The Wombo lip sync app shows the confused and meme-laden potential of deepfakes

You have probably seen a Wombo video circulating on your social networks. Maybe it was Ryu’s Street Fighter singing the “Sorcerer” or the last three heads of the US Federal Reserve imitating in unison “Never Going to Give You Up”, by Rick Astley. Each clip features exaggerated facial expressions and mysterious, sometimes nightmarish animations. They are stupid, fun and offer a useful insight into the current state of deepfakes.

It is certainly getting faster and easier to make fakes generated by AI, but the more convincing they are, the more work is needed. Tom Cruise’s realistic deepfakes that went viral on TikTok, for example, required an experienced VFX artist, a first-rate impersonator and weeks of preparation to work. One-click fakes that can be created without effort and experience, by comparison, still look like those made by the Wombo app and will continue to be so in the immediate future. In the short term, at least, deepfakes will obviously be manufactured and an instant bait for memes.

The Wombo app was launched at the end of last month in Canada after a short development process. “In August 2020, I got the idea for Wombo while smoking a joint with my roommate on the roof,” said Wombo app creator and CEO Ben-Zion Benkhin The Verge. The product launch was “a huge joy,” he says. “I’ve been following the AI ​​space, the meme space, the deepfake space, and I just saw the opportunity to do something cool.” In just a few weeks, Benkhin estimates that the app has seen about 2 million downloads.

Wombo is free and easy to use. Just take a picture of your face or upload an image from the camera roll and press a button to synchronize the image with one of the songs adjacent to the meme. The application software will work its magic on anything that looks vaguely like a face and on many things that don’t resemble each other. Although similar apps in the past have been haunted by privacy fears, Benkhin insists that user data is safe. “We take privacy very seriously,” he says. “All data is deleted and we don’t share it or send it to anyone else.”

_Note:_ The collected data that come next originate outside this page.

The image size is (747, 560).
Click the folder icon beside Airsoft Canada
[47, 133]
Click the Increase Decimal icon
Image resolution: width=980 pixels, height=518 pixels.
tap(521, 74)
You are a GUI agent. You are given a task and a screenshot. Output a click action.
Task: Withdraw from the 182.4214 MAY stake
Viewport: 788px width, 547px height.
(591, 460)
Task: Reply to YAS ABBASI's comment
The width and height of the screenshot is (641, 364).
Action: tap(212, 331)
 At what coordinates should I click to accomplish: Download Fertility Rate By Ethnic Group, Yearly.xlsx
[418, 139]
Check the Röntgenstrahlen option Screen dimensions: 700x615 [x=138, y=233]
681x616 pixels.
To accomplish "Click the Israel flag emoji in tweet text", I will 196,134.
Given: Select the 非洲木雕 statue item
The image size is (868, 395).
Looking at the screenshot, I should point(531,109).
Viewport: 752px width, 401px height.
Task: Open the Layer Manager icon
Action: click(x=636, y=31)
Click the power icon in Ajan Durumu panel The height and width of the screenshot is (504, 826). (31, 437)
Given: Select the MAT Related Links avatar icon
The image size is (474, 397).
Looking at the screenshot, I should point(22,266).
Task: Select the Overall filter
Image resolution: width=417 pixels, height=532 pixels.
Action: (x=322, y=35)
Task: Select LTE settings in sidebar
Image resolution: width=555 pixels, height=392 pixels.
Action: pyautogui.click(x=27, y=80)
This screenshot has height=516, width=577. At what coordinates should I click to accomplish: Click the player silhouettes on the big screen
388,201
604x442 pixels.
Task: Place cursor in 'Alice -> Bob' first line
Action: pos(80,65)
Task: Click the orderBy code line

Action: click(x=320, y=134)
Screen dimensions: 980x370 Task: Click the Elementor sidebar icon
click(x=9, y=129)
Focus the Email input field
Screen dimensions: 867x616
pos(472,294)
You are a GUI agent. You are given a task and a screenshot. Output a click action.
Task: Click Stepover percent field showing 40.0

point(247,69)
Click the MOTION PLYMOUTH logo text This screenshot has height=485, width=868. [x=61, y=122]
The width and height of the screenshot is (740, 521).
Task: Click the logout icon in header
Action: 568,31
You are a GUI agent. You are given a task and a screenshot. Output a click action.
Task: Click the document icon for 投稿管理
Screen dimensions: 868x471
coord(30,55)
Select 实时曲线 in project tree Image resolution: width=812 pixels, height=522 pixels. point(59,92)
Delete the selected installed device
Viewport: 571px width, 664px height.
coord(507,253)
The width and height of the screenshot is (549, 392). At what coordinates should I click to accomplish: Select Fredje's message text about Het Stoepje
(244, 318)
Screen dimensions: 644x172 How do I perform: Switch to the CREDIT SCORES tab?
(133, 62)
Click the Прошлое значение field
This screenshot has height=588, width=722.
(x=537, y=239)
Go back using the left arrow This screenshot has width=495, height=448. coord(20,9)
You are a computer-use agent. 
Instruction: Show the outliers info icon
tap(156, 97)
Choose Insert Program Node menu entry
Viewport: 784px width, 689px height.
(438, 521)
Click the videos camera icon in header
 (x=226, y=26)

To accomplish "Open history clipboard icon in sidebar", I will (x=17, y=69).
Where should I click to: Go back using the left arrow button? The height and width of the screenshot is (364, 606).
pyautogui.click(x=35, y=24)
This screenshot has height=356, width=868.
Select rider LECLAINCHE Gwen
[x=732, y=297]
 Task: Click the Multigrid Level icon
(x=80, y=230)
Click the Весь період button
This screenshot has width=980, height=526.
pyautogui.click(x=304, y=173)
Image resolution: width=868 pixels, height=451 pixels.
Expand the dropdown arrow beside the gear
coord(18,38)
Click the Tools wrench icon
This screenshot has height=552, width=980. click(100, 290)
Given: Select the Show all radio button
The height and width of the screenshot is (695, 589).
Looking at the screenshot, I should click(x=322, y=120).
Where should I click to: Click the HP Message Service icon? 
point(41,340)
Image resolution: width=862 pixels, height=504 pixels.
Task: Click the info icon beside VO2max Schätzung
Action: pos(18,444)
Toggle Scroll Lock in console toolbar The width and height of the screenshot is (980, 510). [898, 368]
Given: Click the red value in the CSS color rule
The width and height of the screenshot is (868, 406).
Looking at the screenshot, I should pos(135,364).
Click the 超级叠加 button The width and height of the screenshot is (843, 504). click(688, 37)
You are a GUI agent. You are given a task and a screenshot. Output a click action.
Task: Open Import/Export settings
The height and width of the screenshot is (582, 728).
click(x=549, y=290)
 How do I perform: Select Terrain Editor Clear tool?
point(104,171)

The name of the app comes from sports slang, specifically Super Smash Bros. Melee. “If a player falls like a crazy combination, the casters will start shouting ‘Wombo Combo! Wombo Combo! ‘”Says Benkhin. True to these origins, Wombo proved to be particularly popular with players who used it to animate characters from titles like League of Legends, Fallout: New Vegas, and Dragon Age. “I did some research [the origins of the slang], ”Says Benkhin,“ and apparently there was a pizzeria that started it all, where they put a ton of topping on the entire pizza and called it the Wombo Combo ”.

Benkhin says the app works by transforming faces using predefined choreographies. He and his team filmed the base video for each song in his studio (“which is actually just a room in my apartment”) and then used it to animate each image. “We stole the movements from their faces and applied them to their photo,” he says. The app is also an example of the fast-paced world of AI research, where new techniques can become consumer products in a matter of weeks. Benkhin notes that the software is built “on the basis of existing work”, but with subsequent adjustments and improvements that make it “our own proprietary model”.

Currently, Wombo offers only 14 short music clips to sync, but Benkhin says he plans to expand those options soon. When asked if the app has the appropriate licenses for the music he uses, he refuses to respond, but says the team is working on it.

However, as with TikTok, it appears that the range offered by Wombo could help to alleviate license holders’ concerns about rights. Wombo has already been approached by artists who want to put their music on the app, says Benkhin, and this is likely to offer a revenue stream beyond the current premium level (which pays for priority processing and no in-app ads). “Will, give [artists] a completely new way to engage the public, ”he says. “It gives them this new viral marketing tool.”

Wombo is far from the first application to use machine learning to create fast and fun deepfakes. Others include ReFace and FaceApp. But it is the latest example of what will become an increasingly prominent trend, as deepfake apps become the latest meme models, allowing users to mix favorite characters, popular songs, choreographed dances, public figures and more. The future of deepfakes will definitely be memeified.